Ajeito o arco e flecha nas costas, sentindo o peso familiar. Miro no pescoço de uma delas e atiro, manchando a neve com sangue quente. A outra raposa foge assustada. Vou até a que derrubei; ela ainda respira com dificuldade. Tiro a adaga presa à coxa e, com um golpe rápido, acabo com seu sofrimento. Não me sinto bem matando os animais desse jeito, mas é o único jeito de sobreviver. Meu estômago ronca, pelo menos hoje teremos o que comer.

O frio começa a fazer meus dentes rangerem. Olho para o céu buscando a noção do tempo, se eu não estiver enganada, tenho cerca de trinta minutos antes que os portões se fechem e eu fique do lado de fora. Apresso os passos, quase correndo. As árvores secas, cobertas de pingos de gelo, passam por mim como borrões, e minhas botas, encharcadas, pesam a cada passada.

Há um motivo para todos obedecerem ao toque de recolher. Ninguém quer ser atacado por lobos, vampiros ou até mesmo duendes. Embora, honestamente, eu acredite que, se quisessem, eles poderiam atravessar nossos complexos e nos destruir antes que sequer percebêssemos. No entanto, fingimos que estamos seguros — até agora, pelo menos, nenhum incidente aconteceu.

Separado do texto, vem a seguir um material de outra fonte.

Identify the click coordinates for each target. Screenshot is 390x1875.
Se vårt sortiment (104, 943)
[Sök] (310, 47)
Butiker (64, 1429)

Vejo os portões de ferro escuro quase se fechando. Meu peito arde com o esforço e o ar gelado que respiro.

— Espere! — grito para um dos guardas ao alcançar o portão.

Ele me lança um olhar carregado de ódio.

— Tinha que ser você. Todos os dias a mesma coisa, Mandy. Um dia ainda vai matar todos nós com essa sua irresponsabilidade — rosna, enquanto me puxa para dentro sem qualquer delicadeza, fazendo a raposa cair dos meus ombros.

— Na próxima, deixaremos você do lado de fora. Talvez assim aprenda a obedecer às regras — resmunga o guarda, empurrando a pesada tranca do portão.

Aceno com a cabeça, sentindo os olhos lacrimejarem pelo vento frio e pela humilhação. Engulo em seco, me forçando a levantar a raposa caída e seguir em frente. Antes que eu consiga dar dois passos, uma mão firme segura meu braço com força.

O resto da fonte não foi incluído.